As aulas presenciais no Básico, serão substituídas até final do ano lectivo por “ensino a distância” complementado com uma variante de telescola.

No caso do Ensino Secundário, a opção por recalendarizar os exames foi correcta, embora a sua marcação para apenas três semanas depois da data inicial me pareça pouco prudente. Pouco prudente porque o regresso a aulas presenciais para as disciplinas com exames no 11º e 12º ano não tem prazo definido e discordo do primeiro-ministro quando afirmou que mesmo que fosse só uma semana, valeria a pena para “esclarecer dúvidas”.

Aqui por casa existe uma professora que lecciona o 12º ano e uma aluna do 11º ano e não sei bem como me sentirei se forem obrigadas a regressar às respectivas escolas sem ter um grau razoável de certeza científica de que não correm riscos de contágio, podendo desenvolver ou não a doença ou ser apenas transmissoras assintomáticas.

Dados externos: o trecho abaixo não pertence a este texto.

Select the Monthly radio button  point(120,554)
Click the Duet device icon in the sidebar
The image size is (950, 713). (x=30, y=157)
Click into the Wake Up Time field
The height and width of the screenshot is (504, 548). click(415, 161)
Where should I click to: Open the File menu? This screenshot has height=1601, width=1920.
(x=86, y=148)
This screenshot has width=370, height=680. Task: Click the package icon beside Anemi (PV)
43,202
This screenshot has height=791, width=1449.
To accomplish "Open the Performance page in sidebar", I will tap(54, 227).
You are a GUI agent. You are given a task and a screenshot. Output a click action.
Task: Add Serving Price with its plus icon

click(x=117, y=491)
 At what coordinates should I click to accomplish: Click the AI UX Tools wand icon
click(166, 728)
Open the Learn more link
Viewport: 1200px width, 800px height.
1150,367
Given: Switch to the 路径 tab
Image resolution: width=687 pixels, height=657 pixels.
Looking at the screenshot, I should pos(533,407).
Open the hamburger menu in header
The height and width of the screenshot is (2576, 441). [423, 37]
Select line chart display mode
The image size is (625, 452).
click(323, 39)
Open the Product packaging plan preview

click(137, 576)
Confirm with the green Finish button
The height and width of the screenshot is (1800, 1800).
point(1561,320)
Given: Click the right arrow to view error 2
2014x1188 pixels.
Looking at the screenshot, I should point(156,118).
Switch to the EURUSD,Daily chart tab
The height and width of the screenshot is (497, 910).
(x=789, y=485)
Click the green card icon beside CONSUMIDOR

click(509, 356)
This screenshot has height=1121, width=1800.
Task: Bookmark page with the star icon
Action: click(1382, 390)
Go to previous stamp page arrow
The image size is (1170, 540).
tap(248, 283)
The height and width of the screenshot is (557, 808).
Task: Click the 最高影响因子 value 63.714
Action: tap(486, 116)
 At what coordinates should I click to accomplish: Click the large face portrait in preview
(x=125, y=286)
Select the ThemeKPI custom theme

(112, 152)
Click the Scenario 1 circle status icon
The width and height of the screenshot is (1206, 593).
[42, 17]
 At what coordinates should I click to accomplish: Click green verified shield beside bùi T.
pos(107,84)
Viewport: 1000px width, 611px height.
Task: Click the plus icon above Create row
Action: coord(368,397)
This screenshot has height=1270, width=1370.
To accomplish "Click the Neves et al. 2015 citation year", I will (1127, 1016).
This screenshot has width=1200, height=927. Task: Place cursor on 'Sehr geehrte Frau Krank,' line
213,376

Foram os encarregados de educação e professores que iniciaram informalmente o período de confinamento dos alunos, não esperando pelo prazo formal. E isso é apontado como uma das razões para a evolução relativamente favorável da covid-19 entre nós.

Porque não se trata apenas da concentração dos alunos nas salas de aula, mas também da sua deslocação para as (e das) escolas e dos próprios professores, com todos os riscos associados, se a ameaça de um segundo surto epidémico ainda existir.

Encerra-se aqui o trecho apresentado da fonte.